● **ACTIVITY**
Retype the passage on French horses and covid-19 word for word, from "Like many other" to "their humans too.".

● **PASSAGE TO READ**
French horses and covid-19


As covid-19 continues to spread all over the world, making each day more human victims, it appears that, in some countries, horses risk becoming collateral victims, not so much of the virus as of the measures taken against it. 

First, I want to point out that I am conscious that the priority is to save lives. If lockdown is the only solution we have at the moment, then we have to follow the rules decided by the government in order to flatten the curve. We have to fight the virus with whatever weapon we have, even if that weapon is far from perfect. 

However, in my country, France, it is more obvious these days that the measures that have been taken will have dramatic consequences on the horse industry and on horses themselves. 

Like many other industries, such as tourism, restauration, etc., there will be economic consequences. Some riding schools, unable to rely anymore on the money brought in by lessons and clinics, will have to close down, especially if access to them remains forbidden over the summer. Some horse-owners, without a job since the lockdown (and not only in France but in many countries) will be unable to pay their bills. What will happen to the horses? Will they have to be sold? To whom? Who, in the economic crisis that is going to follow the pandemic, will be able to afford buying another horse? The future looks dark for those horses and for their humans too.

● **EXCERPTED RECORDS**

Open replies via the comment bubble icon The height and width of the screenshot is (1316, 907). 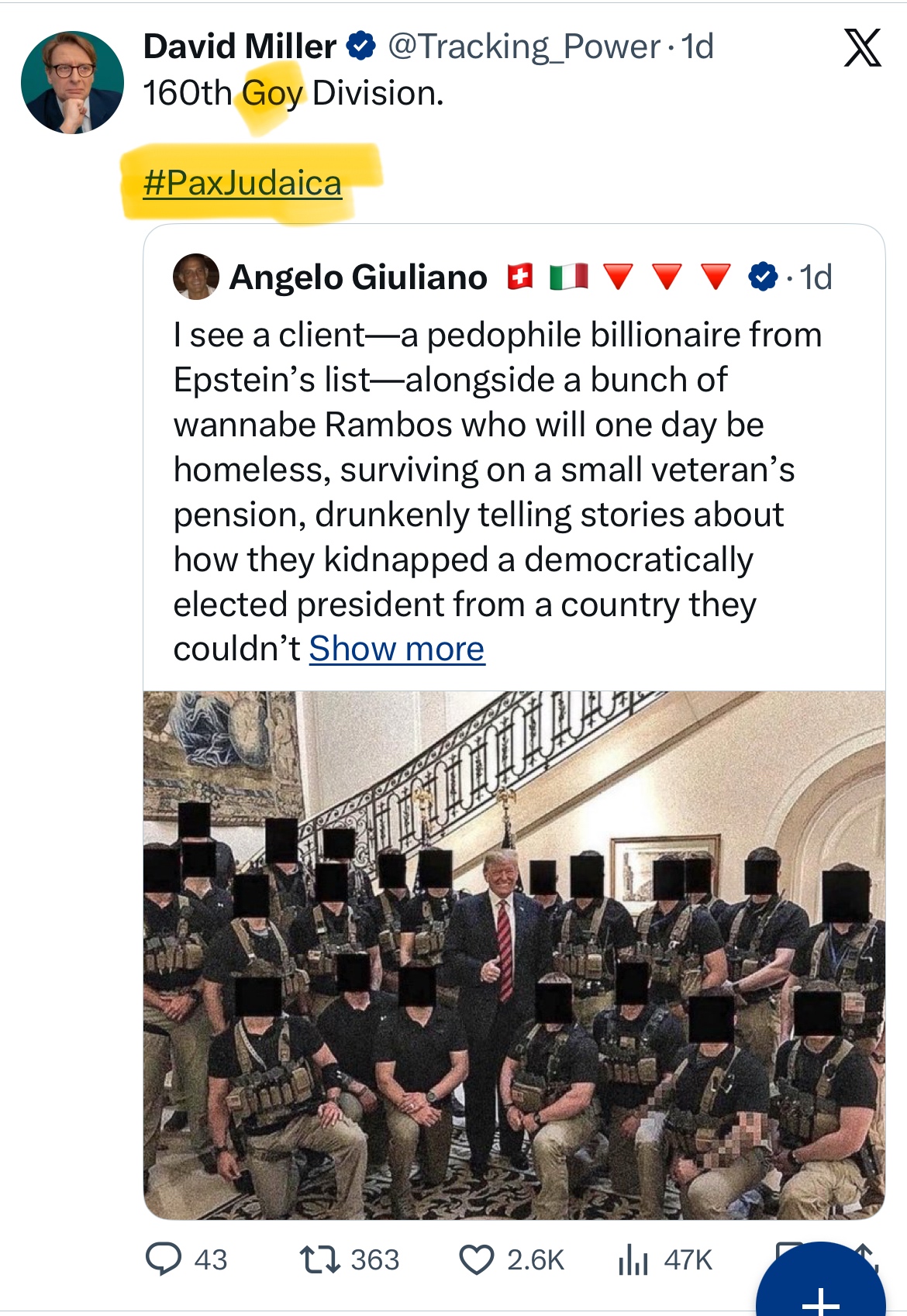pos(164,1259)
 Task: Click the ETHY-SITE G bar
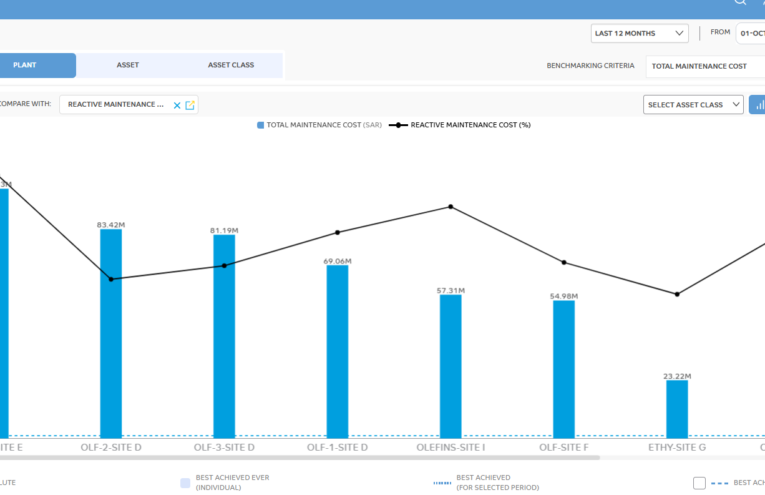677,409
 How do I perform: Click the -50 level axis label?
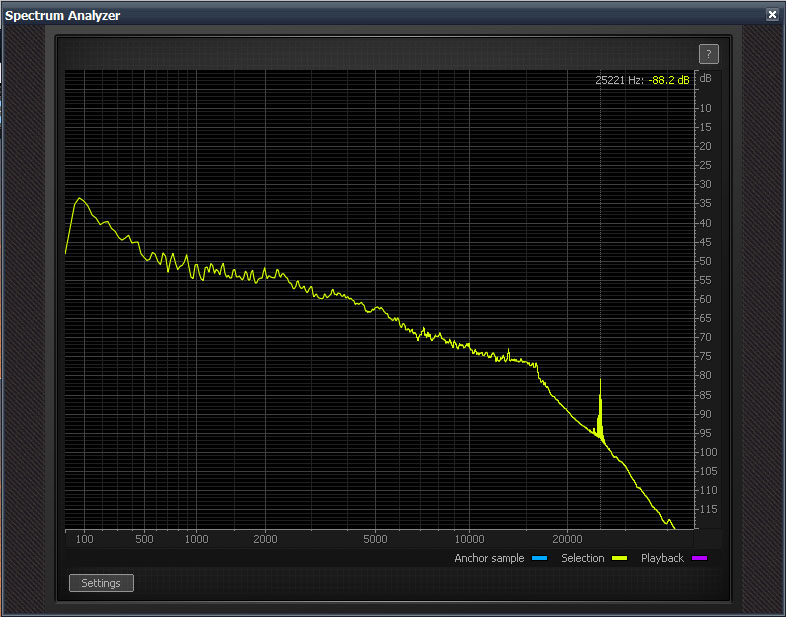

---

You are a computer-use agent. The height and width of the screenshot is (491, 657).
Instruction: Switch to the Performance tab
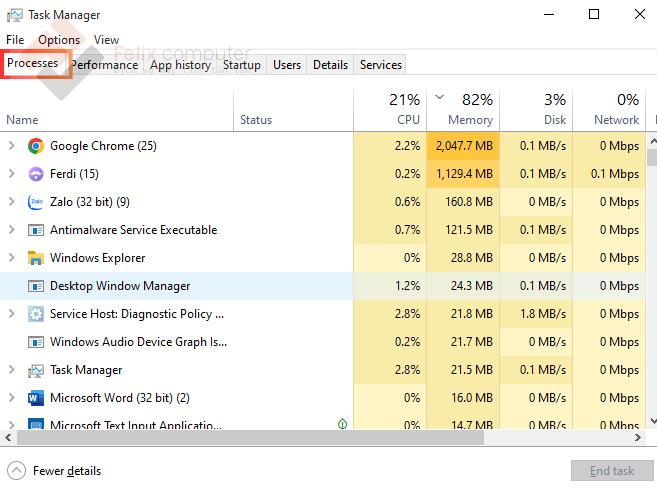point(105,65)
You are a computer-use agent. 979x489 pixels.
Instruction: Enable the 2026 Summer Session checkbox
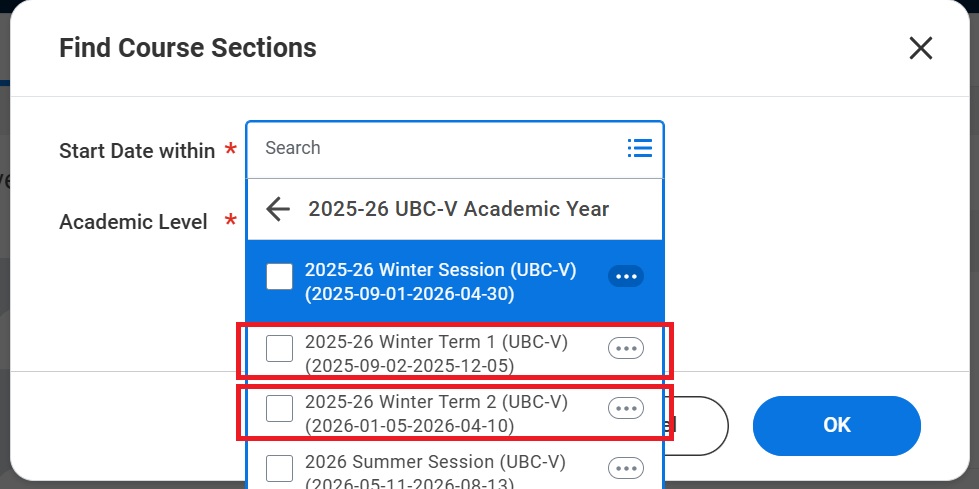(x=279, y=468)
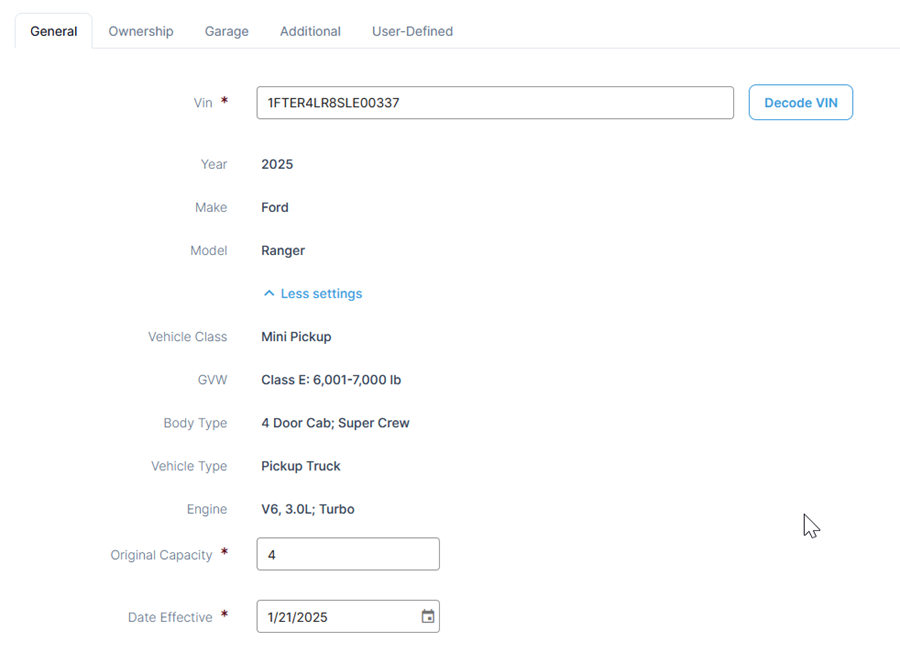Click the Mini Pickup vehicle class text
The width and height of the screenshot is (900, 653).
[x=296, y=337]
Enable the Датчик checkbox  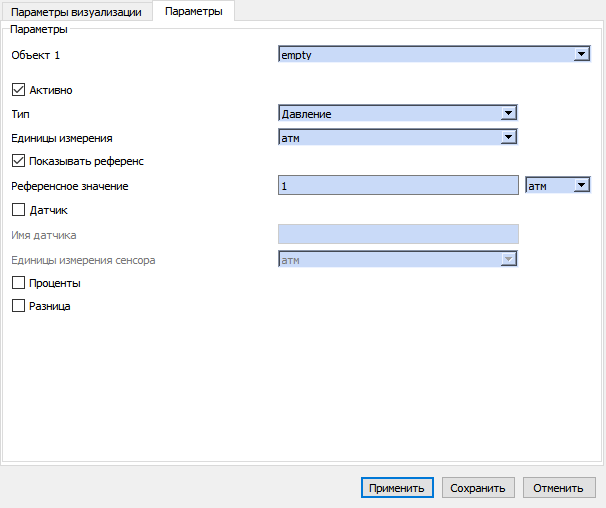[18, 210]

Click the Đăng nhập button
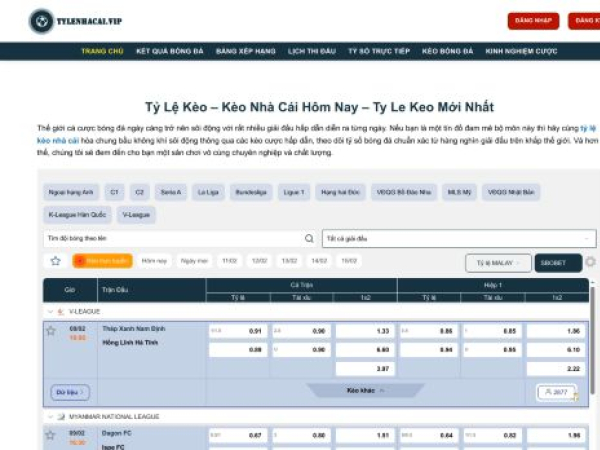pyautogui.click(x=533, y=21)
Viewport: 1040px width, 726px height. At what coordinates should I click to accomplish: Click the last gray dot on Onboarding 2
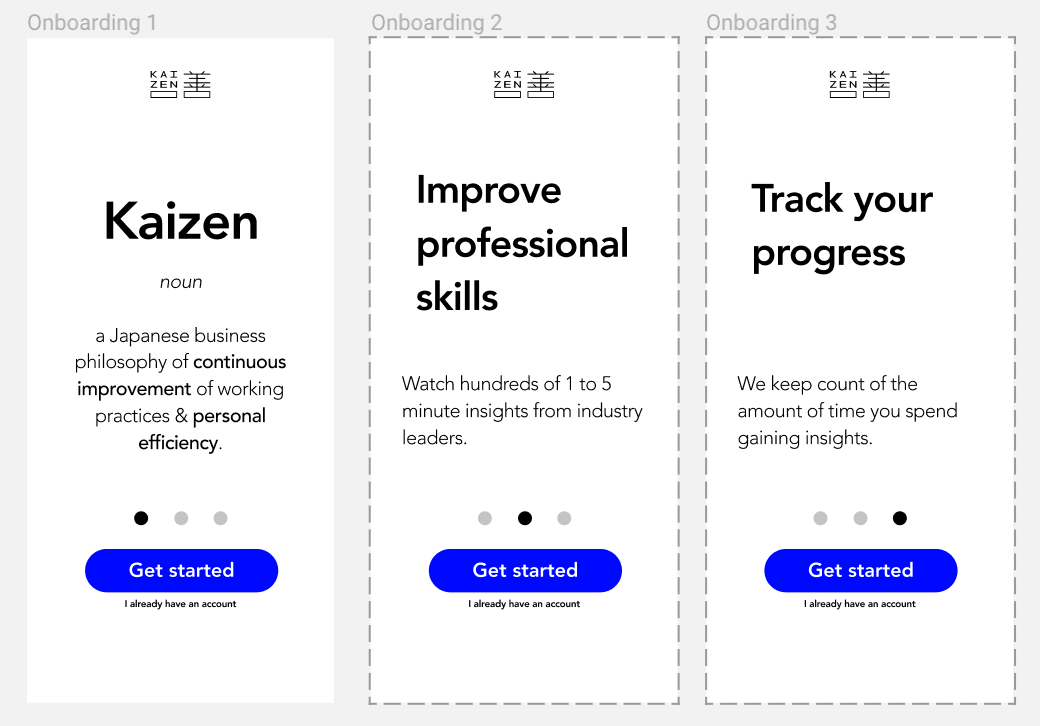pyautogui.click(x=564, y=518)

● **EXERCISE SOLUTION**
Like many other industries, such as tourism, restauration, etc., there will be economic consequences. Some riding schools, unable to rely anymore on the money brought in by lessons and clinics, will have to close down, especially if access to them remains forbidden over the summer. Some horse-owners, without a job since the lockdown (and not only in France but in many countries) will be unable to pay their bills. What will happen to the horses? Will they have to be sold? To whom? Who, in the economic crisis that is going to follow the pandemic, will be able to afford buying another horse? The future looks dark for those horses and for their humans too.